The quick flush upon Harriet’s cheek showed that the old lady had got home. She was always formidable at close quarters; even Harriet had to be wary in trying a fall with her.
“The child must have a good, sensible upbringing. Let her be taught cooking, sewing, plain needlework, and so on. And I shall be very glad to give a little advice from time to time. But I repeat it will be most unwise to set her up, no matter who her parents may be, above the station in life to which it has pleased Providence to call her.”
Again the light of battle darkened the eyes of Harriet.
“It is early days at present to talk about it,” she said. And she laughed suddenly in a high-pitched key.
V
Water flowed under London Bridge. The flight of time demanded that Mary should fulfill her promise of being the most wonderful child ever seen. She did not fail, but grew in grace and beauty like a flower. At the date of her arrival her age was deemed to be one month. By the time it had been multiplied by twelve a personality had begun to emerge, twelve months later it was possible to gauge it.
There never was such a child. Eliza held that opinion from the first, and godmother Harriet shared it. Aunt Annie was more discreet, but her actions expressed an interest of the highest kind. From the moment she had committed herself to the memorable statement that “Whoever’s child she may be, she is not a child of common parents,” there was really no more to be said. But as the months passed and Mary became Mary yet more definitely, the old lady, to the astonishment of both her nieces, began to identify herself intimately with the fortunes of the creature.
The critical age of two was safely passed. And the age of three found Mary more than ever the cynosure of Number Five, Beaconsfield Villas. The infant had such health, her eyes were so blue, her laugh was so gay, her rose-bloom tints were so dazzling, that the childless hearth of the Kellys’ was somehow touched with the hues of Paradise. In moments of gloom Joe had his doubts, and now and again expressed them. He had certainly done very wrong, the whole matter was most irregular, but the look in Eliza’s face was a living contradiction to official pessimism.
In the meantime Aunt Annie sat many an hour, spectacles on nose, making “undies” for her new niece. The old lady was much courted by the rest of her family. Even amid the remoter outposts of the clan, her word was law. Apart from the romance of her career, she enjoyed a substantial pension, she owned house property, and the stocking in which she kept her savings was known to be a long one. But beyond all things was the woman herself. It was sheer weight of character that gave her such a special place among her peers.
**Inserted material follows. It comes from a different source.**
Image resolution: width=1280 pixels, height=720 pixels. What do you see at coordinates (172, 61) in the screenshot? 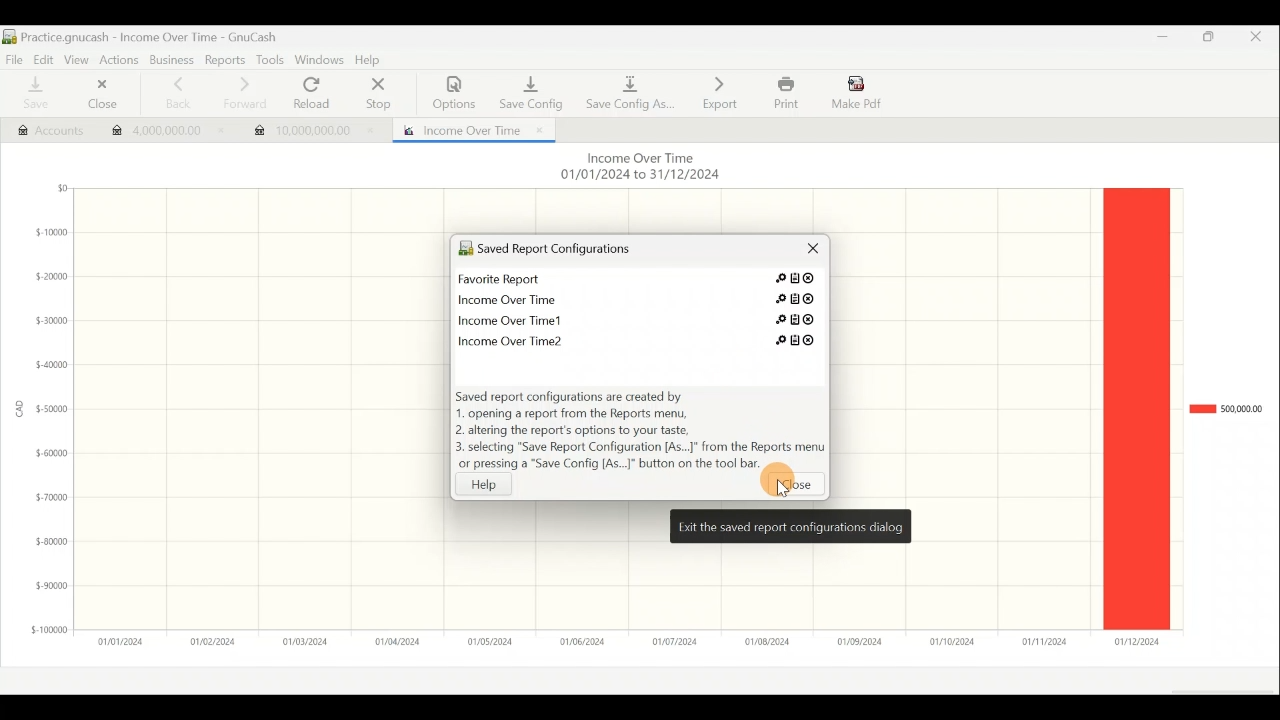
I see `Business` at bounding box center [172, 61].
The clan Sanderson was extensive, and inclined to exclude. There were Sandersons holding positions of trust in various parts of London and the country. There was Mr. George Sanderson, who was in a bank at Surbiton, who, if he did not actually share the apex with his cousin Annie, was immensely looked up to; there was Francis, who, from very small beginnings, had blossomed into a chartered accountant; there was young Lawrence, of the new generation, who had given up being a page boy in very good service, for the lures of journalism. He was far from being approved by his Aunt Annie, and he had not the sanction of his Uncle George, but he was understood to be doing very well, and if he only kept on long enough and made sufficiently good in this eccentric way of life, the mandarins of the family might regard him a little more hopefully. Finally, there was Harriet. Hers was a truly remarkable case.